For years, treatment for multiple myeloma focused on controlling the cancer and extending the periods when it stayed in check. Now, doctors are speaking more cautiously about something that was rarely mentioned before, the possibility of cure for some patients, driven by newer therapies that can produce deeper and longer-lasting remissions.
The article follows 64-year-old Lior Yonatan Haimov of Hod HaSharon, an Ironman athlete who developed persistent back pain and was diagnosed with multiple myeloma, a blood cancer that begins in plasma cells in the bone marrow. Haimov said the diagnosis was a turning point: "The diagnosis was that I had cancer. That was the turning point." He added that his goals were to understand why it happened and find the fastest, least damaging treatment. In Israel, hundreds of new myeloma patients are diagnosed each year.
Dr. Yulia Waxman, head of the Multiple Myeloma and Rare Plasma Cell Diseases Center at Davidoff Center, Beilinson, said treatment has been transformed in recent years. "For the first time in this disease, we can even talk about a potential cure in some patients," she said, while stressing that myeloma is still generally considered a chronic disease. She said the key shift is the move toward very deep responses, sometimes with sensitive tests showing no active disease. One of the most striking advances is CAR-T, a personalized, one-time immunotherapy that takes a patient’s T cells, engineers them in the lab to recognize a protein on myeloma cells, and returns them to attack the cancer. Unlike a stem-cell transplant, CAR-T uses a low-dose one-time chemotherapy step and does not require ongoing maintenance therapy.

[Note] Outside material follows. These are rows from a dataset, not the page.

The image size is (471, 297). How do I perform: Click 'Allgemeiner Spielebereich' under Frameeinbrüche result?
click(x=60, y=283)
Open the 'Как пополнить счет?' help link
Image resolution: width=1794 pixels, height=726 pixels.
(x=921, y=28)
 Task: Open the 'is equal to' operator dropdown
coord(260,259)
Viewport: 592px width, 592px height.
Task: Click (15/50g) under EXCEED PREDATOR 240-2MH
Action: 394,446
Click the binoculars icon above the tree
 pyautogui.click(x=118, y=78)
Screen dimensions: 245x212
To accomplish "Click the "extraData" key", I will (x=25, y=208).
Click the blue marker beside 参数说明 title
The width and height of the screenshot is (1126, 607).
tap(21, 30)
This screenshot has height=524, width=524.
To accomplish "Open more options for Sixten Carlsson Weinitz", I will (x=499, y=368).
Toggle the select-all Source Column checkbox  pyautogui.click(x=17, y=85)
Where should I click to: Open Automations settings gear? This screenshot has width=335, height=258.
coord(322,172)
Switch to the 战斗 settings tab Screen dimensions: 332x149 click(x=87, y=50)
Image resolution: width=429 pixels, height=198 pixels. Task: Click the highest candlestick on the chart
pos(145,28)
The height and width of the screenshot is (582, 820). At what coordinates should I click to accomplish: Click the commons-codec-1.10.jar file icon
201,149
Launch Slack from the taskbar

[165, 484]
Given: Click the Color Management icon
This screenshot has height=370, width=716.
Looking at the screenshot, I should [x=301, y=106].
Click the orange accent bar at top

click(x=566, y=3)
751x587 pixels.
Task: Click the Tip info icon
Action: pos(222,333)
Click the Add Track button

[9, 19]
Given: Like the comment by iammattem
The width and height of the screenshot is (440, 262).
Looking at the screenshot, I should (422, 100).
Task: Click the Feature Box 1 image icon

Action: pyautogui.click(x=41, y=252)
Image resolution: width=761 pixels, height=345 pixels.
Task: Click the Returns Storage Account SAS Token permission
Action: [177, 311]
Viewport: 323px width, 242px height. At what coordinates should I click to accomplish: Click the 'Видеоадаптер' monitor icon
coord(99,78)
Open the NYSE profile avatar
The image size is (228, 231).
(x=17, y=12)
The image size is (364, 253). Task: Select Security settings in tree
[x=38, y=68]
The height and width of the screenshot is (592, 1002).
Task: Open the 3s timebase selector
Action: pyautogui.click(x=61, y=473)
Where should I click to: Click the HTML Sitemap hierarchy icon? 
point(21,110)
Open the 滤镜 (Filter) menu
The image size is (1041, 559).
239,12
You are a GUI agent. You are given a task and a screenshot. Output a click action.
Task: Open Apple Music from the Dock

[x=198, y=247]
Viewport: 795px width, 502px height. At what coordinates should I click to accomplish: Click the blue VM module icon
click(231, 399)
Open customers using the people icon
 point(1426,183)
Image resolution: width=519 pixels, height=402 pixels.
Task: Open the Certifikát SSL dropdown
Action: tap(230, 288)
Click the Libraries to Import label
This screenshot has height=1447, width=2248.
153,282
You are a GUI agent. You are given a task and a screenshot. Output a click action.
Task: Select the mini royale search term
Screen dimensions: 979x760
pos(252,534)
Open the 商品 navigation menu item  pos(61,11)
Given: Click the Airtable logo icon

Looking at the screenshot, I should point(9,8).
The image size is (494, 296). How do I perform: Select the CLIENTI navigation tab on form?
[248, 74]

Haimov said he waited months for a research-trial answer and feared he was running out of time after losing his spouse to cancer. Two and a half years after treatment, he says, "Today I am clean, healthy and strong," and has returned to sport. He now works in personal and business coaching and says the illness helped him redefine his purpose. Waxman said that for suitable patients, a one-time treatment can mean a long remission, a return to work and family life, and less time revolving around hospital visits, though the treatment is not for everyone and still requires close follow-up.